Odwiązał od drzewa pierwszy lampion i podał rudowłosej.
- Niee... - zaczęła - Zróbmy to razem, dobrze?
Chłopak zdziwił się, ale podszedł i oboje wypuścili lampion w powietrze, a on wznosił się, coraz wyżej i wyżej, tak, że w końcu widać było tylko malutkie światełko.
Ula spojrzała na Janka i przyniosła kolejny lampion. Wypuszczali kolejno, następne lampiony, aż zaroiło się wokół nich od wznoszących się w powietrze światełek. Odwrócili się do siebie.
- Dziękuję... - powiedziała Ula przygryzając wargę. W oczach pojawiły jej się łzy.
- Hej... Nie płacz - Jaś położył jej dłoń na policzku i starł pojedynczą łzę.
Dziewczyna uśmiechnęła się.
- Łatwo ci mówić - rzuciła przewracając oczami.
Janek również się zaśmiał i przybliżył do niej. Prawie stykali się nosami.
Czuła na ustach jego oddech.
Bez namysłu przylgnęła wargami do jego warg. Bez namysłu zaczęła go gładzić po włosach.
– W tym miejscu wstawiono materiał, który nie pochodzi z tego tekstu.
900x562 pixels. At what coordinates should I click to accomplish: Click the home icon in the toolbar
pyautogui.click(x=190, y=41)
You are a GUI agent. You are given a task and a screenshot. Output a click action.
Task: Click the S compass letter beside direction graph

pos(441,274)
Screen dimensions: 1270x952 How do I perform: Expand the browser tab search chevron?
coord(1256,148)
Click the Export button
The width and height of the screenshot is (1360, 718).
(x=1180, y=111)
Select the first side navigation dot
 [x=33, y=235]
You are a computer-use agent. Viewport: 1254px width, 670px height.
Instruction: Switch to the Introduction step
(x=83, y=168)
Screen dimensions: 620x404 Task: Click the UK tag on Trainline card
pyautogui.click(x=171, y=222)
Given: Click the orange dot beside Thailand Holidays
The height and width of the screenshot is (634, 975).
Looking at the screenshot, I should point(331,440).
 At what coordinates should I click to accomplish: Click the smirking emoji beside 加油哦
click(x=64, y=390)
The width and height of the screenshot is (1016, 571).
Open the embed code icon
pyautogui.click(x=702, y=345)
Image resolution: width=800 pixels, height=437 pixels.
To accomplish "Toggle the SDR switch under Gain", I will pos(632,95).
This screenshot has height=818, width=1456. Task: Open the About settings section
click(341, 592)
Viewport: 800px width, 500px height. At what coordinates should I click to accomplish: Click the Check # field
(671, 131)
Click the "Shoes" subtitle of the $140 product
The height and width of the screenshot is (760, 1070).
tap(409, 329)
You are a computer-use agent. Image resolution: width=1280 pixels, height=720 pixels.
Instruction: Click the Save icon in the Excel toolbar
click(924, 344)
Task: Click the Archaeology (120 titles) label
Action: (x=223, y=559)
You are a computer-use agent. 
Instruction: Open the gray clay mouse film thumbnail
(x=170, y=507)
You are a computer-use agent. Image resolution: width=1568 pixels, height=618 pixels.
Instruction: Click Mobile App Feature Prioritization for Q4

Bez namysłu oddała poprzez ten pocałunek wszystkie swoje uczucia.
Janek przysunął ją do siebie i złapał za biodra.
Przygryzł jej wargę, a kiedy zabrakło im tchu oderwali się od siebie głośno oddychając.
Ula uśmiechnęła się. Chłopak to odwzajemnił. Złapał ją za rękę i przytulił.
I przez długi czas stali tak, oboje z prawdziwymi uśmiechami na twarzach i z iskierką czegoś nowego w sercu. Czegoś co odmieni ich życie.